I see the reviews of 2020 have started already; they seem to come earlier each year. We are all Captain Hindsight now.
We have been prompted to look back early because the election was a year ago today, a day that really was a break in our national story. Those three months between 12 December and 12 March, when the prime minister told us “many more families are going to lose loved ones before their time”, was a period of calm between two storms.
It was an interlude between two “total stories”, the journalistic equivalent of total war. For three and a half years, Brexit had dominated the news in a way few of us had known before. The final phase, with a deadlocked parliament, was particularly intense, and then, suddenly, we were back to what seemed like normality.

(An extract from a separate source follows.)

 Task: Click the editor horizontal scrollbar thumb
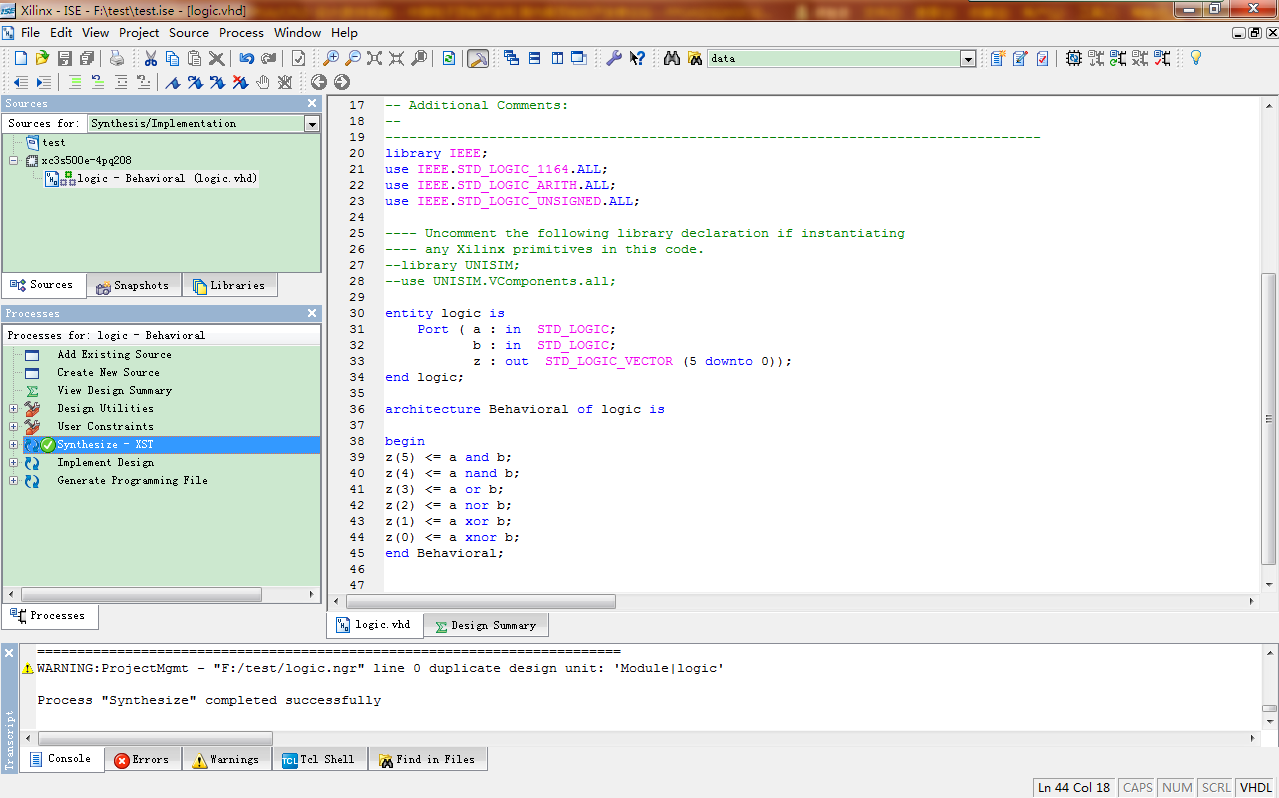click(480, 602)
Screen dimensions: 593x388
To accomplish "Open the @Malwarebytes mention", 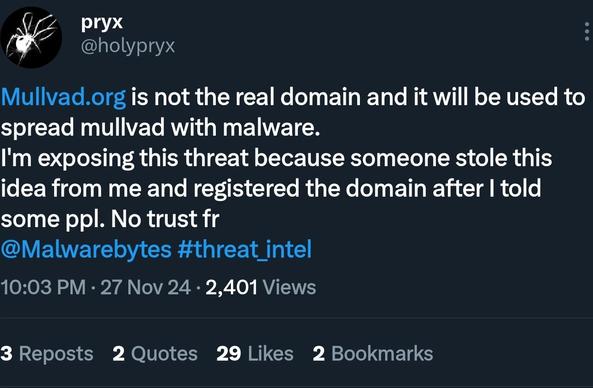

Brexit was done, in the legal sense of our membership of the EU ending, although anyone who read the small print knew the hard part was still to come; the Labour Party was preparing to elect a normal leader; and the government was plunged into a normal crisis, a row between No 10 and No 11 Downing Street that resulted in a dramatic but normal cabinet reshuffle and the astonishing but normal promotion of Rishi Sunak to be chancellor of the exchequer. Politics for the foreseeable future seemed to be about whether a Conservative government could deliver the kind of investment in public services and high streets that its new voters wanted. That seemed like the start of a new story arc that would bend over the next four years of normal politics. The Conservative Party in parliament was buoyant, its numbers refreshed by a diverse infusion of new members, especially from the north of England, and united in the afterglow of election victory in a way it had not been for many years.

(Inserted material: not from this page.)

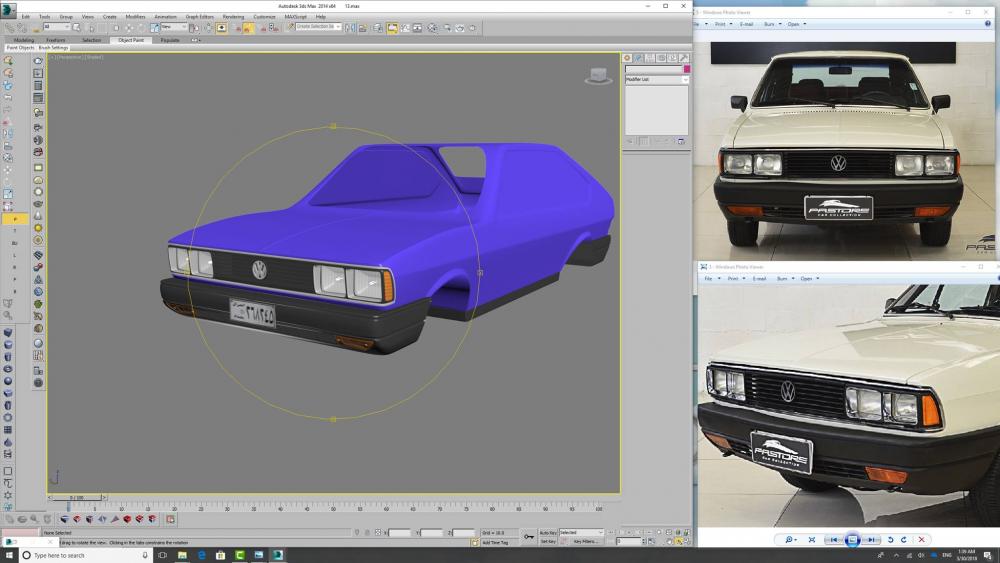
Task: Open the Modify command panel tab
Action: click(639, 57)
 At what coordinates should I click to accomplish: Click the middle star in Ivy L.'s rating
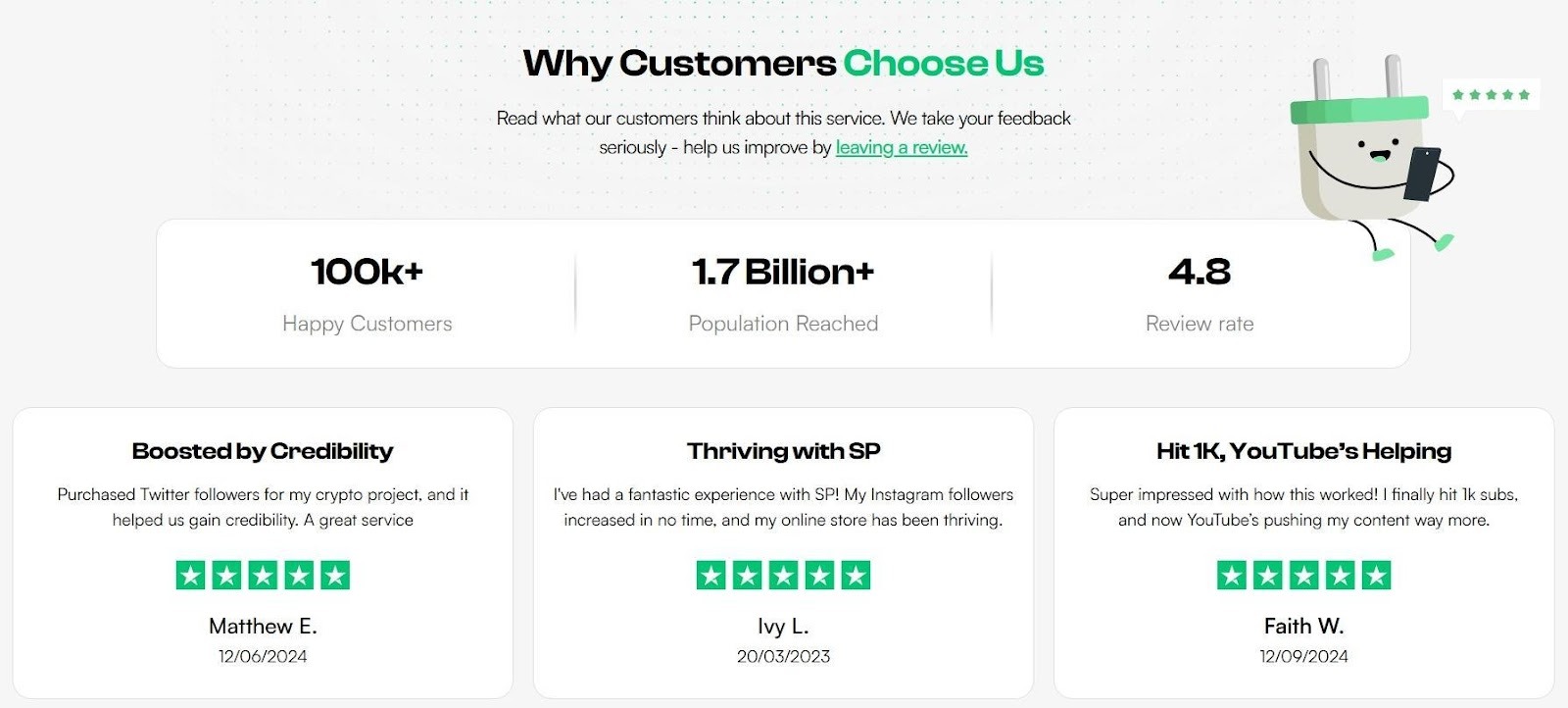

And yet, on the day of the election a year ago, there was a four-year-old boy in a hospital in Milan who had been vomiting and found it difficult to breathe; he had a measles-like rash that puzzled doctors, who took a swab from the back of his throat on 5 December 2019. It was frozen and has just been retested, showing positive for coronavirus. Those three months at the start of this year turned out to have been a phoney peace. The virus was apparently already in Europe, some time before the Chinese government confirmed human-to-human transmission on 20 January. Reading the minutes of the first meeting of Sage (the Scientific Advisory Group for Emergencies) convened to discuss the virus on 22 January is a salutary lesson: they knew it could be serious but had no evidence of “geographical spread unconnected to Wuhan”. There is no need to recount what happened since. You were there. But now that the vaccine is here, and more vaccines are on their way, we can imagine life after coronavirus again. Will politics go back to the post-election story? Actually, I suspect it will. There is a tendency after a national trauma as great as coronavirus to say that things will never be the same again. I wonder about that. The crisis will certainly have lasting effects on people’s opinions of Boris Johnson. His rating for competence was never high but it has taken a beating; and a minor aspect of the crisis, Dominic Cummings’s trip to Barnard Castle to test his eyesight, has inflicted disproportionate damage on the government’s reputation.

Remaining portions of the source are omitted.